Este episodio involuntariamente surrealista, tan buñuelesco, se diría que gafó la recepción de “Él”. La crítica fue adversa. En México, sólo la fama del actor la mantuvo unas semanas.
No se veía la seriedad tras la capa de humor esperpéntico. Fue Lacan quien apreció esa seriedad del retrato de un paranoico, y empezó a reflotar la película al ponerla en sus clases.

Buñuel describe con conocimiento interno el mecanismo mental del celoso enfermizo. Admitía haber puesto mucho de sí mismo en el personaje. Su idea era clara: “Los paranoicos son como los poetas. Nacen así. Interpretan siempre la realidad en el sentido de la obsesión”.
Además, Buñuel conecta el delirio del personaje con su rango social. No es casual que Francisco sea un adinerado terrateniente, educado, devoto, soltero y virgen; “un perfecto caballero cristiano”, según el cura. Es el parangón de su selecta clase. Los celos están ligados al sentido de posesión. Él está obsesionado por sus propiedades: fulmina a un abogado porque no pelea lo bastante unas tierras ante los tribunales. También le obsesiona la imposibilidad de una certeza: que su esposa es total y absolutamente de su propiedad. En la tradición de Francisco, las mujeres son portadoras del honor masculino, la ‘honra’, lo que exige un control desquiciante.
Junto a la misoginia, no podía faltar el fetichismo, unido a la liturgia en la magistral secuencia inicial, sin palabras. La cámara se mueve con impresionante amplitud en la ceremonia del lavatorio: el oficiante lava los pies a los monaguillos y los cubre de besos cargados de libido. Las miradas van y vienen hasta detenerse en unos zapatos, ascender por las piernas y detenerse en el rostro. La volcánica fijación se ha puesto en marcha.
Durante el cortejo, Francisco saca un grandilocuente romanticismo, casi ‘amour fou’. Pero la relación práctica es más compleja que la adoración a distancia. Las fuertes represiones se proyectan alrededor. La rígida masculinidad le hace ver que todos rondan a su mujer y que ella es cómplice.
La imaginación corrosiva empuja a situaciones atroces: el peligro en el campanario, proclamando Francisco el egoísmo como esencia de un alma noble; el bestial intento de coser orificios corporales; los tiros aterradores…

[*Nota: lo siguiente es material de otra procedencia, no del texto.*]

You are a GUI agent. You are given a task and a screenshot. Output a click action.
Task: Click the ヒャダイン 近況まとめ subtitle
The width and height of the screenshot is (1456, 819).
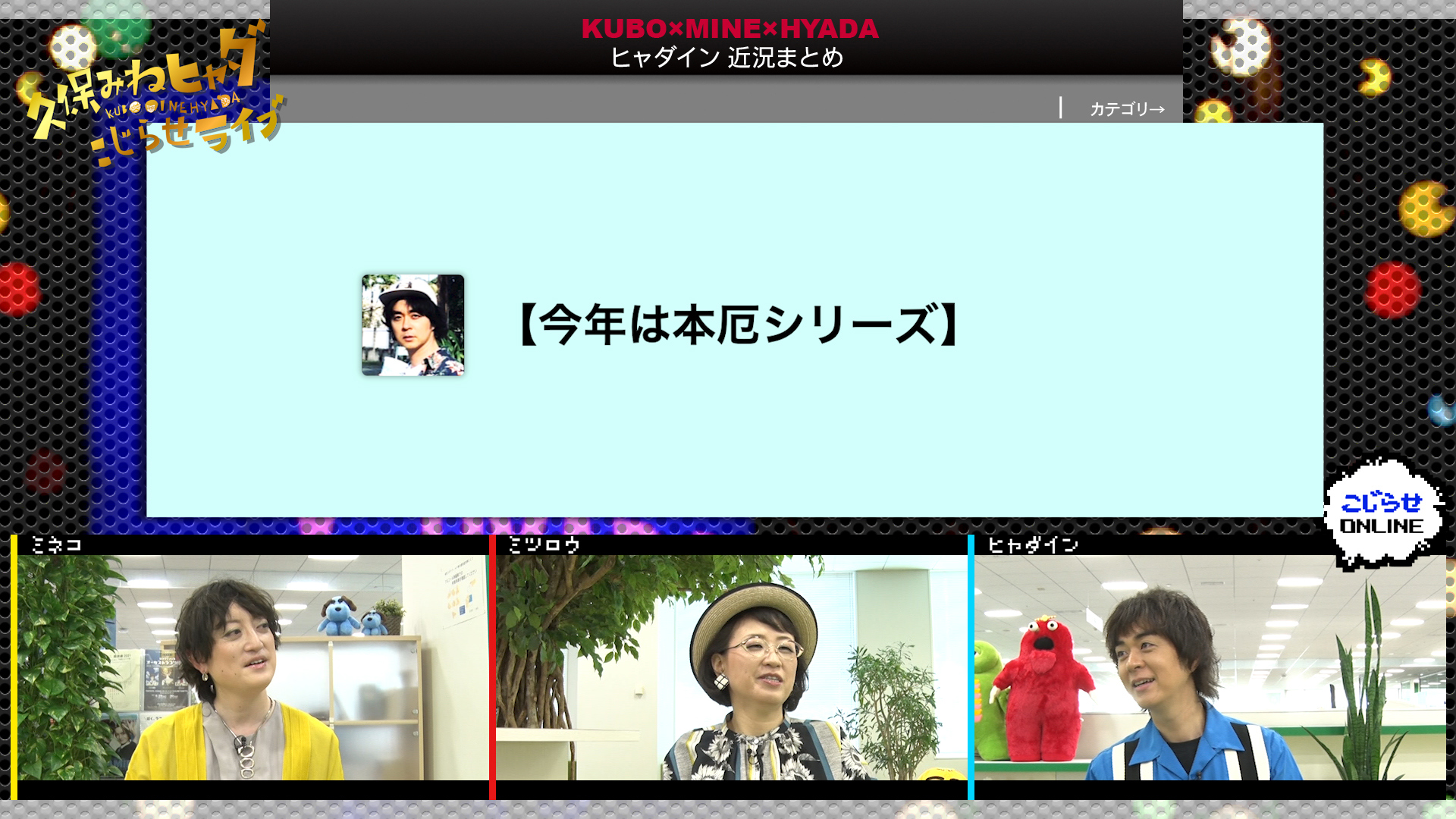point(726,58)
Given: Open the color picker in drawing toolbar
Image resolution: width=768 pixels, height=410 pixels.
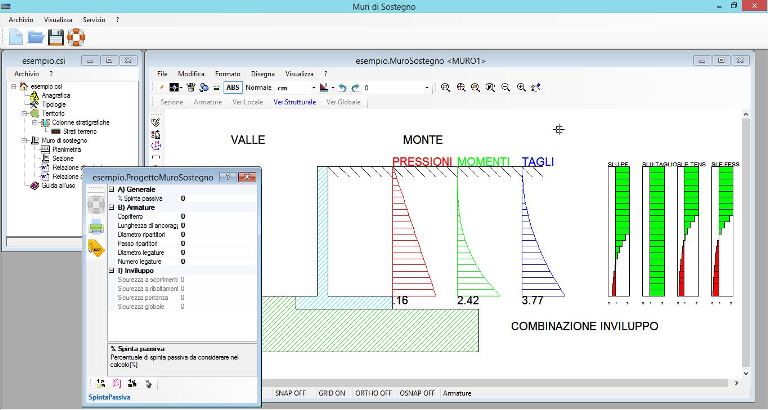Looking at the screenshot, I should pyautogui.click(x=325, y=88).
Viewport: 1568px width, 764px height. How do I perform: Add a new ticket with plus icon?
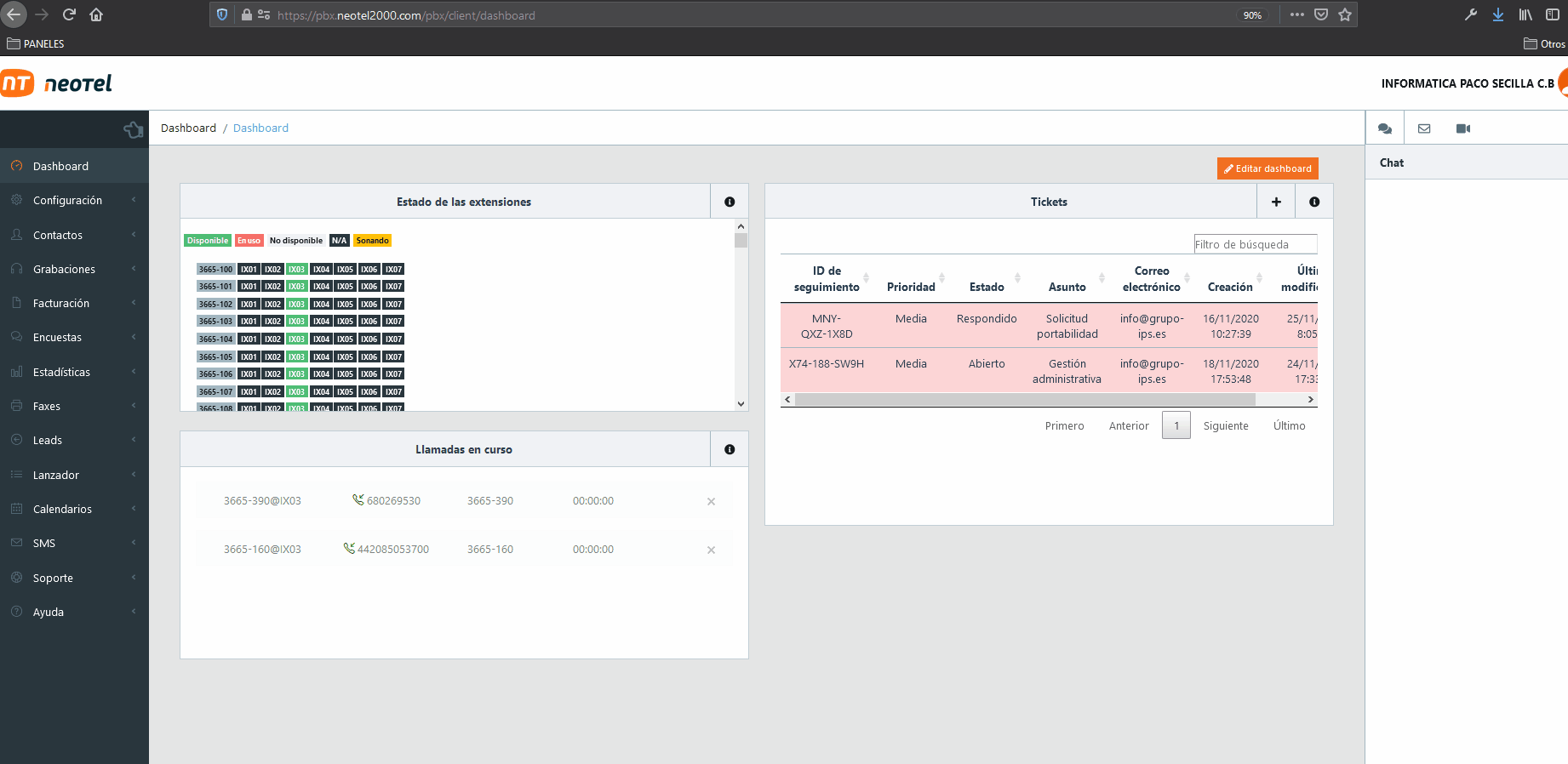pyautogui.click(x=1276, y=202)
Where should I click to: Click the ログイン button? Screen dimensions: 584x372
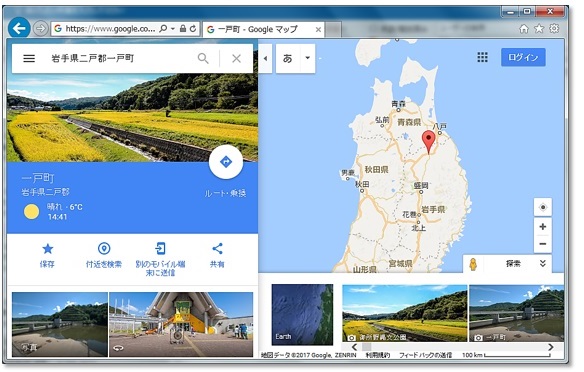click(x=523, y=57)
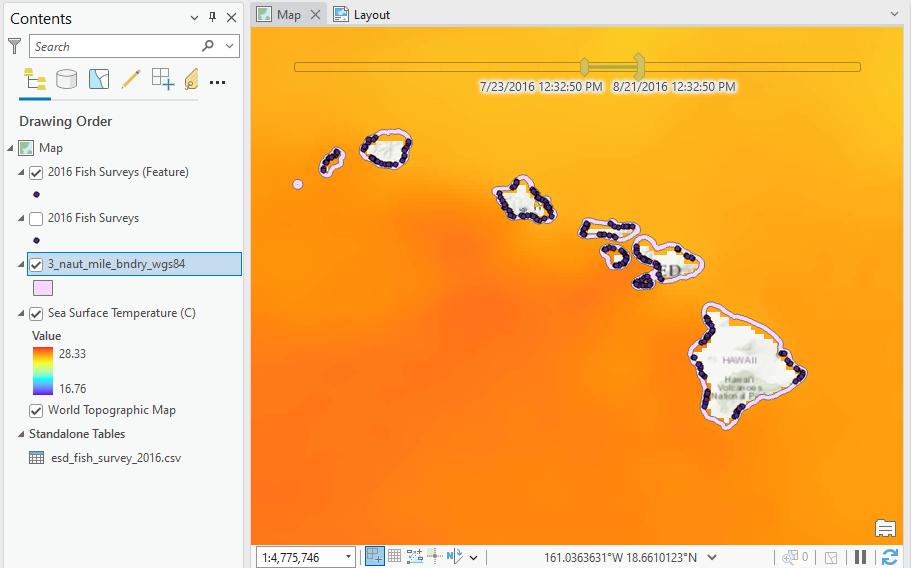Open List By Editing pencil icon

[130, 80]
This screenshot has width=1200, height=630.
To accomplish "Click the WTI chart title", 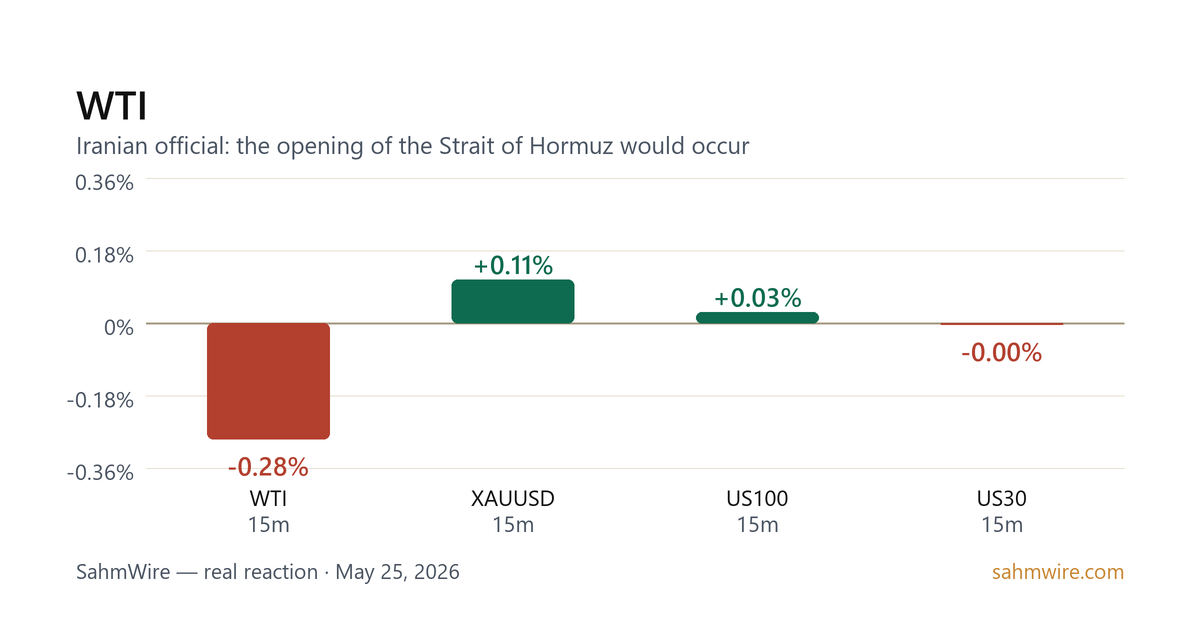I will [112, 107].
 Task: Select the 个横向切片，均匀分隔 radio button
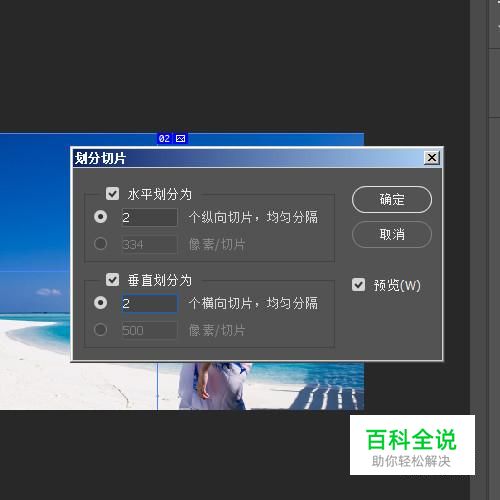pos(100,303)
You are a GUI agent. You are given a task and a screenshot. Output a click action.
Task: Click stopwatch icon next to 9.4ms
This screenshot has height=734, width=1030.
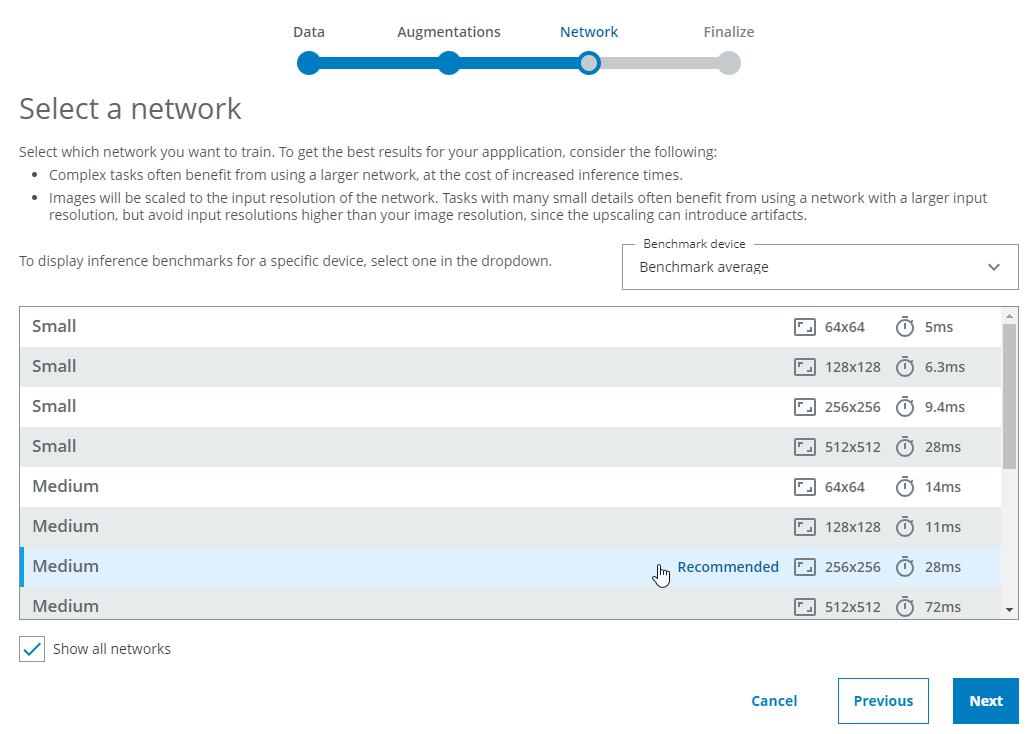(905, 407)
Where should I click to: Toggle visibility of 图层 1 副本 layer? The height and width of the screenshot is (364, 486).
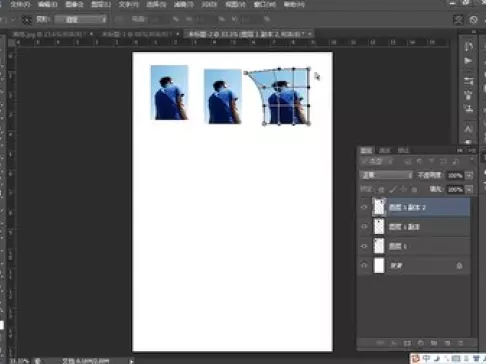[364, 227]
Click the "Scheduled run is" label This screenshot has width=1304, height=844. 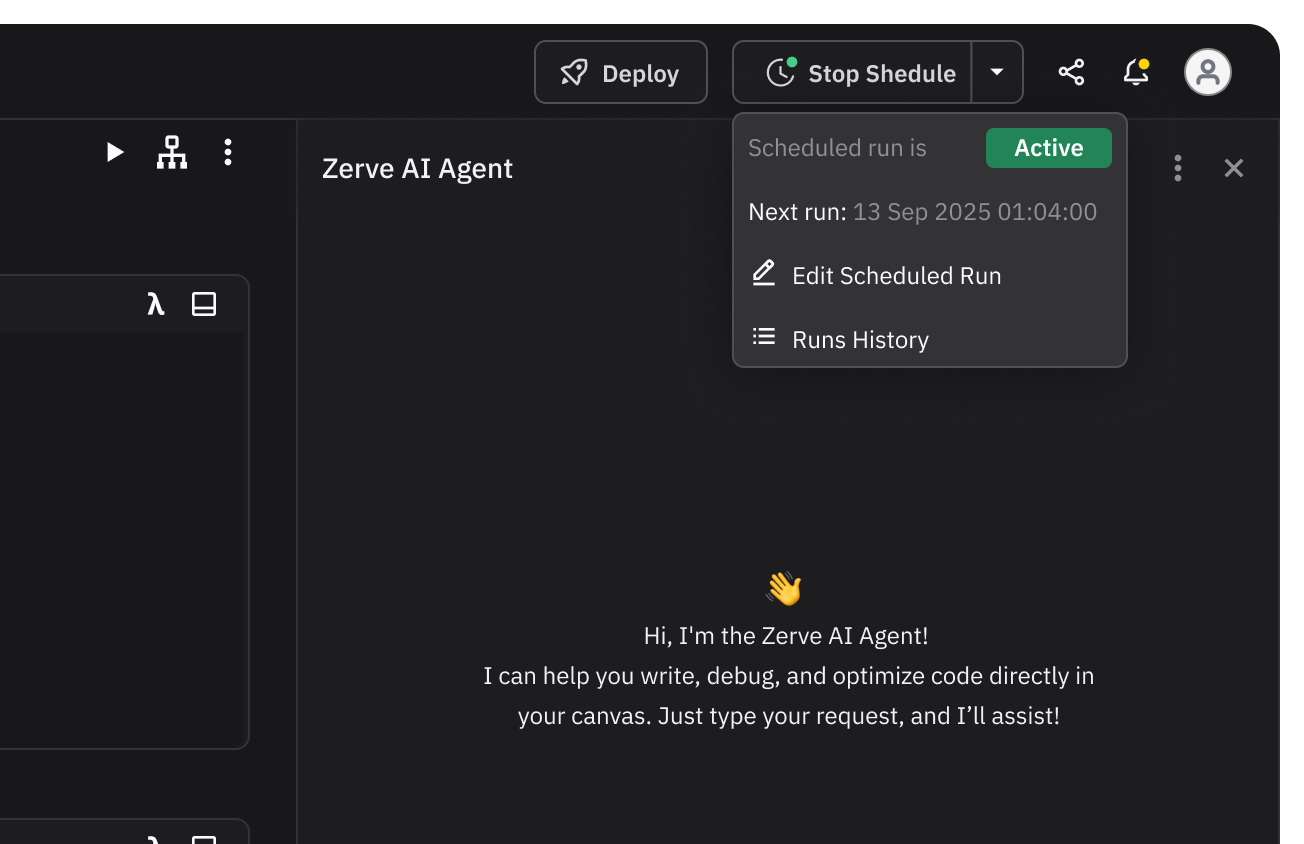click(837, 148)
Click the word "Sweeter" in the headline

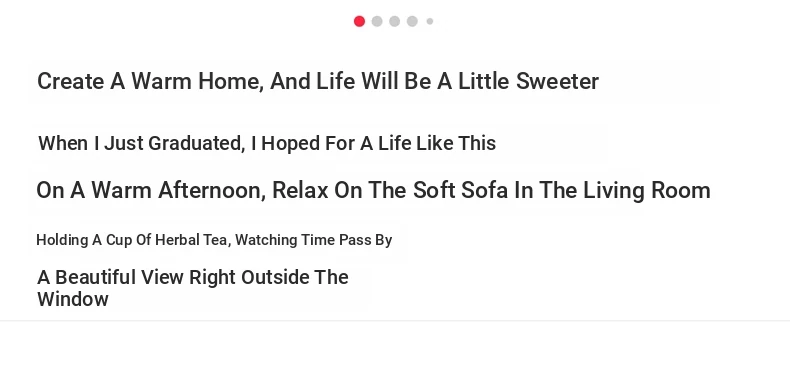557,81
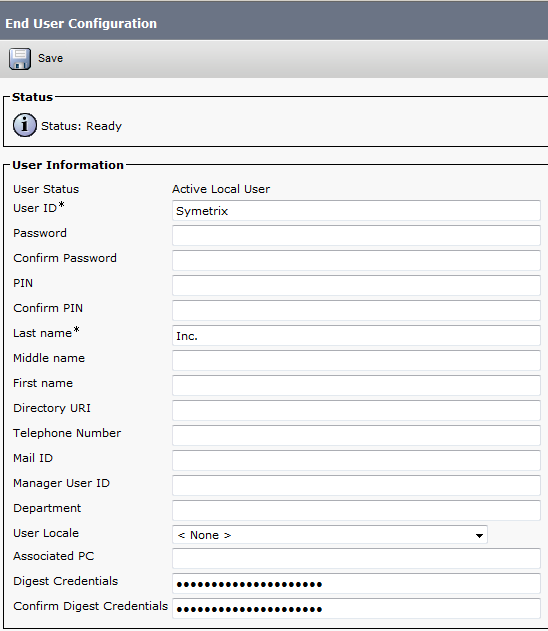Click into the Department field
The height and width of the screenshot is (631, 548).
(x=356, y=510)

Aunque lo cuenta la mujer, el proceso mental de Francisco está presentado desde dentro, con fuerza imponente. Y no como la simple anomalía individual de un perturbado, sino como el resultado de un sistema de ideas y ritos que contienen el germen del desequilibrio.

La técnica narrativa (un juego de flashbacks y elipsis) tiene altura. Tampoco en los elaborados movimientos de cámara, encuadres y fotografía se encuentra la tosquedad que por prejuicio se atribuye al estilo de Buñuel.

Esta gran película continúa remontando el gafe de los excombatientes. Será aún más reconocida de lo que ya es.